Par miracle, il a survécu à cette attaque du 18 avril, qui a blessé trois de ses collaborateurs. D’autres n’ont pas eu cette chance: 114 hommes ou femmes politiques ont été tués depuis le début, en septembre, de la campagne pour les élections générales du 1er juillet, selon le cabinet de consultants Etellekt.

« J’ai demandé plein de fois (aux autorités) de me donner des gardes du corps, mais ils continuent de m’ignorer », dénonce M. Chavez, 35 ans et père d’un enfant.

Candidat pour Nueva Alianza, branche dissidente du Parti révolutionnaire institutionnel (PRI) du président Enrique Peña Nieto, il a envisagé d’abandonner sa campagne après cette tentative de meurtre, accompagnée d’appels téléphoniques menaçants.

« Mais j’ai décidé que ça valait la peine de continuer, pour sortir ma communauté de la pauvreté et de l’insécurité », raconte le candidat, qui a toutefois dû s’adapter: « Nous avons décidé de ne pas faire de meetings, de faire (plutôt) du porte-à-porte » dans cette ville de 25.000 habitants.

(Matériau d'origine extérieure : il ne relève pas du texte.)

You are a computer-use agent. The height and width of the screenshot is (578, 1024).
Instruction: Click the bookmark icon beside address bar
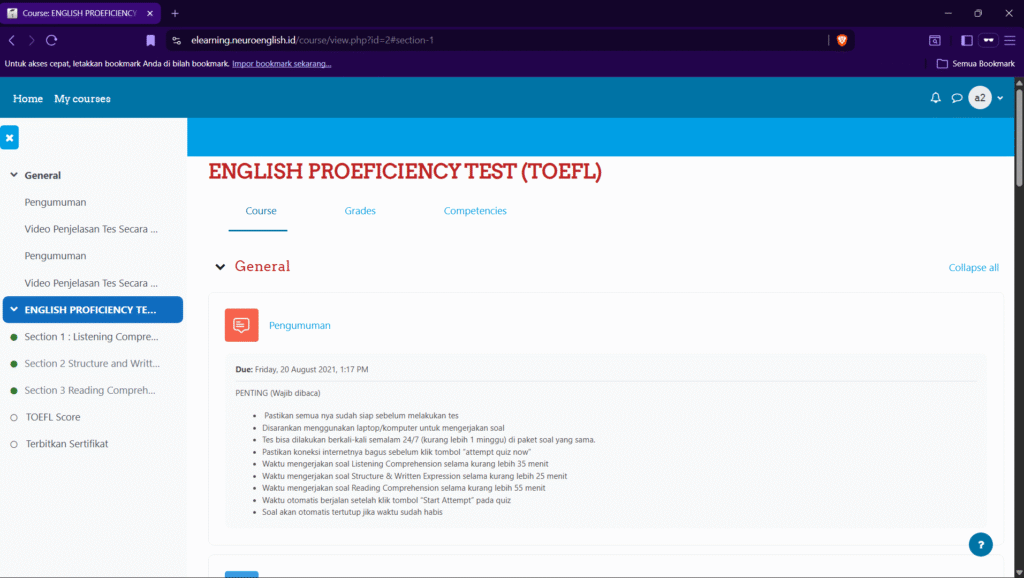(x=150, y=40)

La criminalité est un sujet central du scrutin de juillet, qui désignera le nouveau président et plus de 18.000 dirigeants aux niveaux fédéral, régional et local.

– Record d’homicides –

Depuis 2006 et le déploiement de l’armée contre les narcotrafiquants, plus de 200.000 personnes ont été tuées et 30.000 sont portées disparues. Le Mexique a terminé 2017 sur le triste record de 25.339 homicides.

Alors que l’élection approche, les candidats en paient le prix, ciblés par 417 attaques depuis septembre, selon Etellekt.

« Malheureusement, le Mexique est un pays qui vit une crise de sécurité depuis dix ans et aujourd’hui nous organisons l’élection la plus grande de notre Histoire », explique à l’AFP le président de l’Institut national électoral (INE), Lorenzo Cordova.

« Est-ce que le contexte de violence dans le pays contamine la politique? La réponse est oui, et c’est grave ».

Parfois, les motifs des meurtres semblent évidents.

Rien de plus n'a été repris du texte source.